╭─ Input data

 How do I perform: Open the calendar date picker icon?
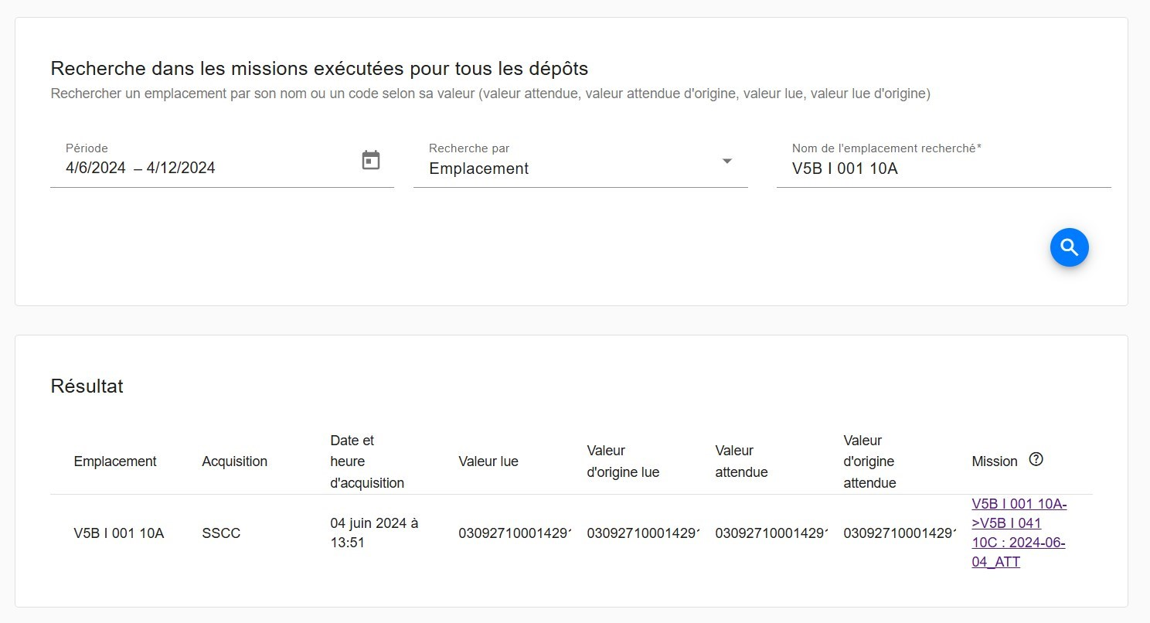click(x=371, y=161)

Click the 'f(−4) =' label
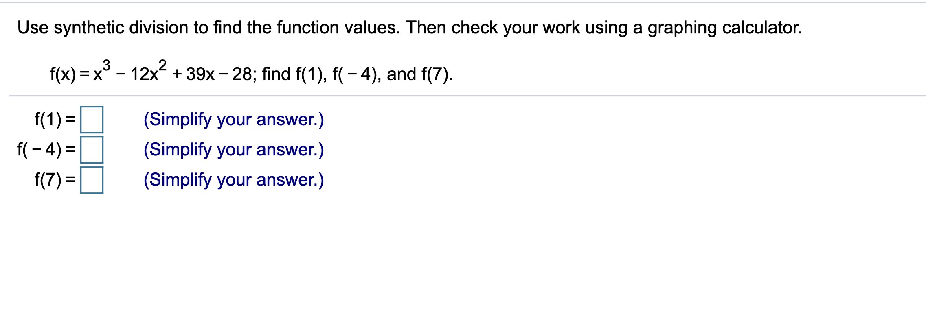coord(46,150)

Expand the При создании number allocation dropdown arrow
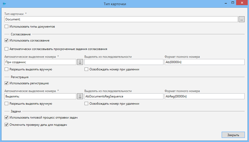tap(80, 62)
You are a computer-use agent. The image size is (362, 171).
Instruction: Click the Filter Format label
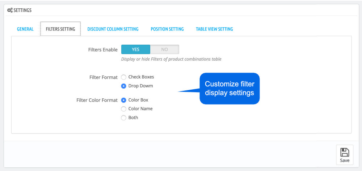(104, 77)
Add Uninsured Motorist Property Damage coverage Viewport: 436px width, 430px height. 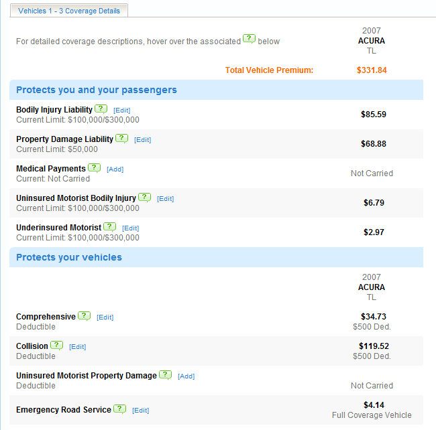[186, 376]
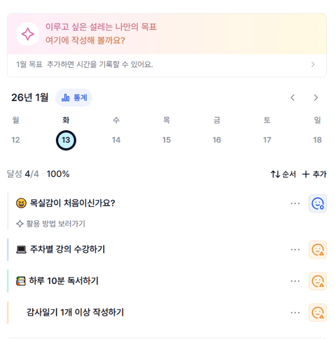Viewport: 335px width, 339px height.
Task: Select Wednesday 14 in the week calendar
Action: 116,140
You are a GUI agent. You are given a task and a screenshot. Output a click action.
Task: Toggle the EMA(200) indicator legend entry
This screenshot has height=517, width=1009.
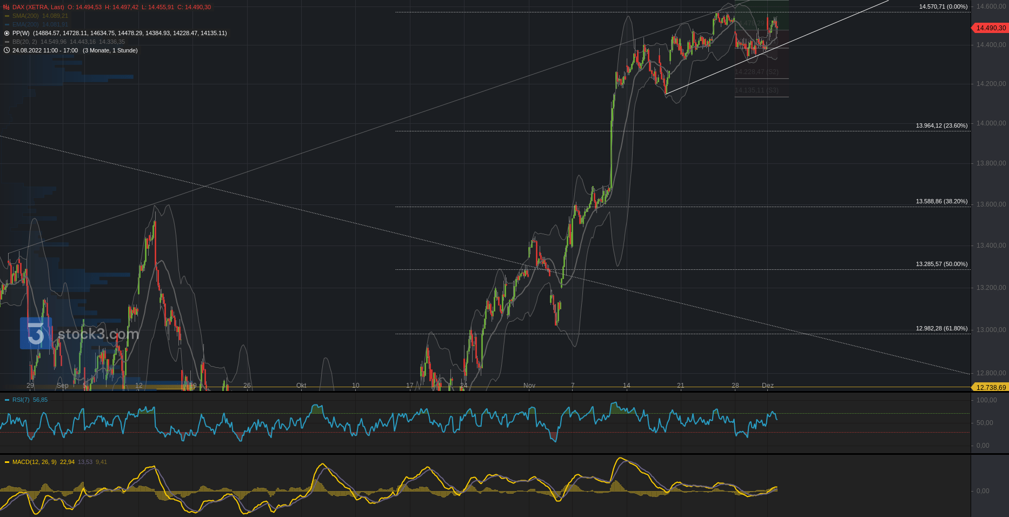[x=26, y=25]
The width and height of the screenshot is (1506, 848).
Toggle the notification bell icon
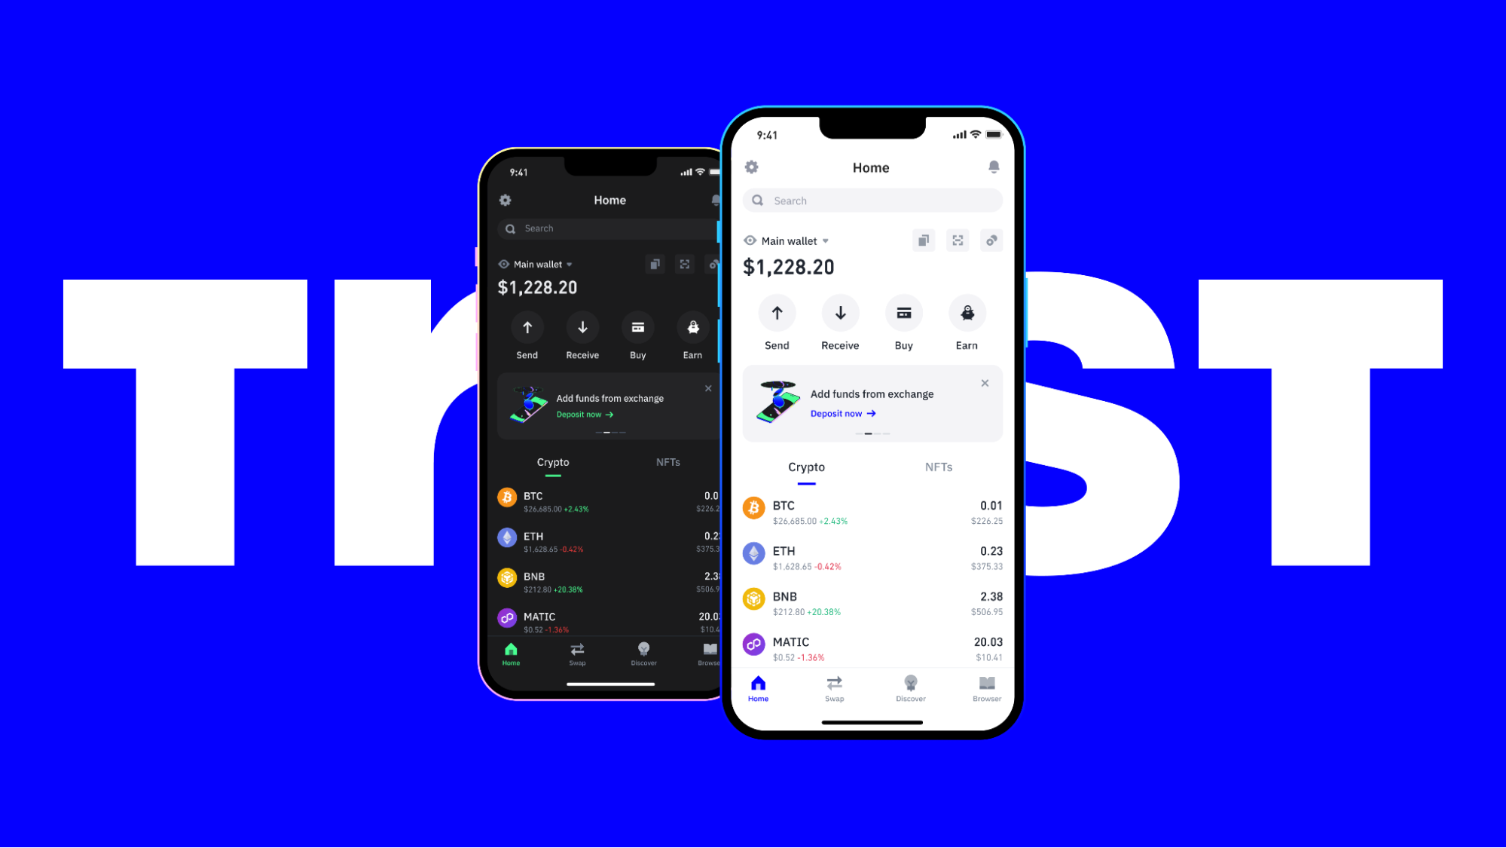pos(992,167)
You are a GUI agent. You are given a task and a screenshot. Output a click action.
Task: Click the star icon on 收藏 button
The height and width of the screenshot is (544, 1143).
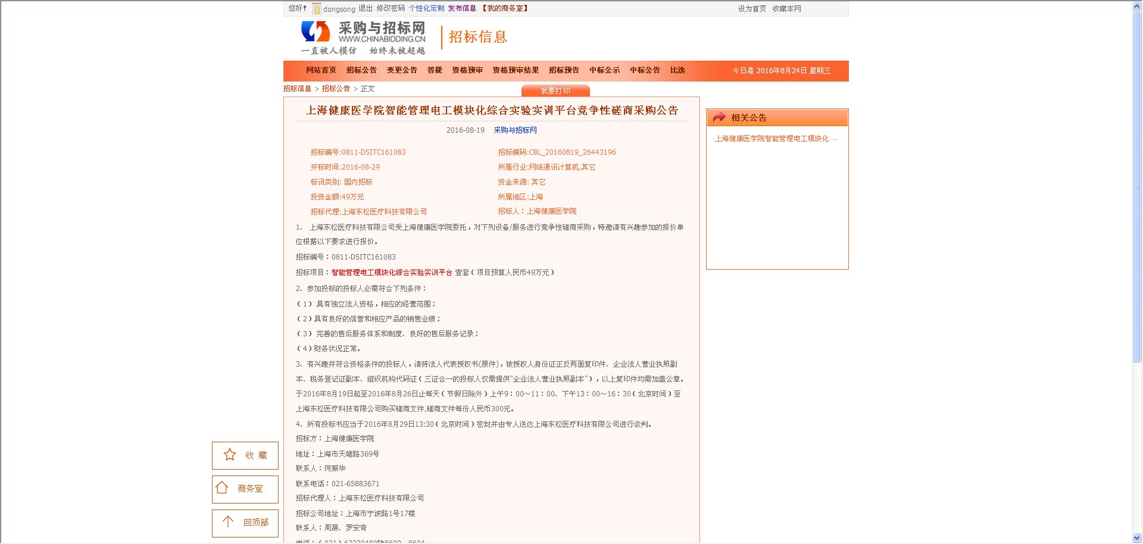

╰─

* Task item: Could you reproduce exactly, and only, the lines from the one containing "The width and" through the end of the records above, both included, while leaving out the pictures?

* Answer to this problem:
The width and height of the screenshot is (1506, 848).
Toggle the notification bell icon
pos(992,167)
You are a GUI agent. You are given a task and a screenshot. Output a click action.
Task: Click the star icon on 收藏 button
The height and width of the screenshot is (544, 1143).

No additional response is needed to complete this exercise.